Aquello irritó a Pedro, que deseaba saberlo todo de aquella deliciosa vaquera emprendedora. Alfonso le retiró ligeramente el sombrero, tal y como lo tenía antes. No podía soportar la idea de que ella le ocultase algo de su vida… por muy pequeño que fuese el detalle.
—Dime, Paula. ¿Tu abuelo no quiere venderte la finca por una cuestión exclusivamente de dinero?
—Por supuesto que no —respondió la vaquera, mordiéndose un labio e incluso haciéndose sangre—. Lo que pasa es que el rancho es muy importe no sólo para nosotros. Llevar una finca hoy en día no es un negocio de mucho rendimiento. Por eso algunos rancheros que necesitan cubrir gastos extras colaboran con nosotros en verano, atendiendo a los turistas. De esa manera todos salimos ganando. Ésa es la razón por la que Samuel Harding considera que no puede tener pérdidas: para no dejar en la calle a los otros vecinos que trabajan con él.
—O sea, que no se trata únicamente de una cuestión de orgullo —dijo Pedro, con interés.
Paula dio un suspiro y contestó:
—Sí y no. Creo que el abuelo confiaría la propiedad a alguno de mis hermanos, pero nunca a una mujer, teniendo en cuenta los riesgos que implica este negocio.
—¡Oh, Paula, lo siento!
Paula sintió un escalofrío, a pesar del calor que hacía.
—En estas circunstancias, Samuel Harding, confiaría en algún inversor ajeno, pero bien respaldado económicamente, por si vinieran malos tiempos.
Alfonso se secó el sudor de su frente con un pañuelo. El rancho podía hacer pensar en que todo era fácil y divertido. Y sin embargo, constituía una parte importante de la economía local.
—Querida, creo que tu abuelo tiene razón.
—¿Tú crees? —preguntó Paula atentamente, en vez de enfadarse—. Adoro este rancho… Amo cada árbol, cada animal e incluso cada roca.
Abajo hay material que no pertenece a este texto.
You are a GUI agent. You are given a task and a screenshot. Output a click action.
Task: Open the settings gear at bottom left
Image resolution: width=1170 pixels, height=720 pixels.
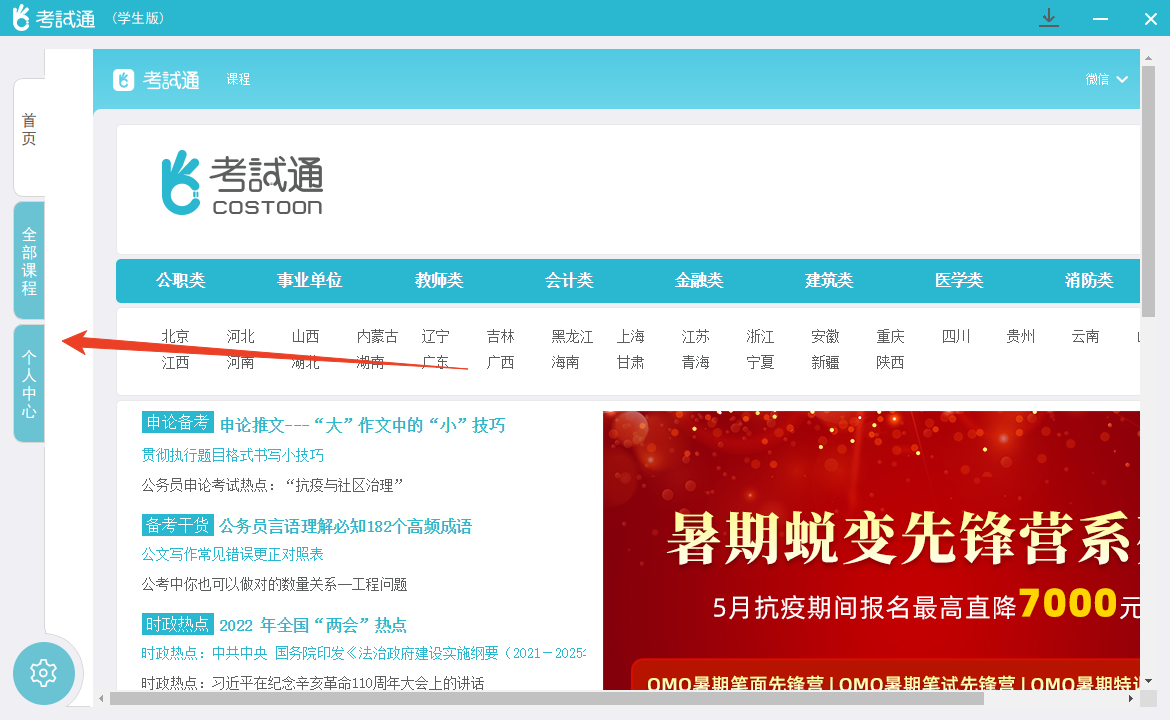44,674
Haría cualquier cosa por la gente que depende de nosotros, porque son parte mía. ¿Crees que estaría mejor en otras manos, teniendo todo el dinero del mundo?
Pedro pensó que tenía razón, pero que no dejaba de ser una tremenda cabezota como Samuel Harding.
—¿Entonces?
—No sé qué decirte… —balbuceó Alfonso.
De pronto, Bandido se puso frente a ellos con un ladrido. ¡Ya era hora de que volvieran al trabajo!
Ambos jóvenes se pusieron en marcha y Pedro fue consciente de lo importante que empezaban a ser los sueños de Paula para él. Más importantes aun que sus propias aspiraciones.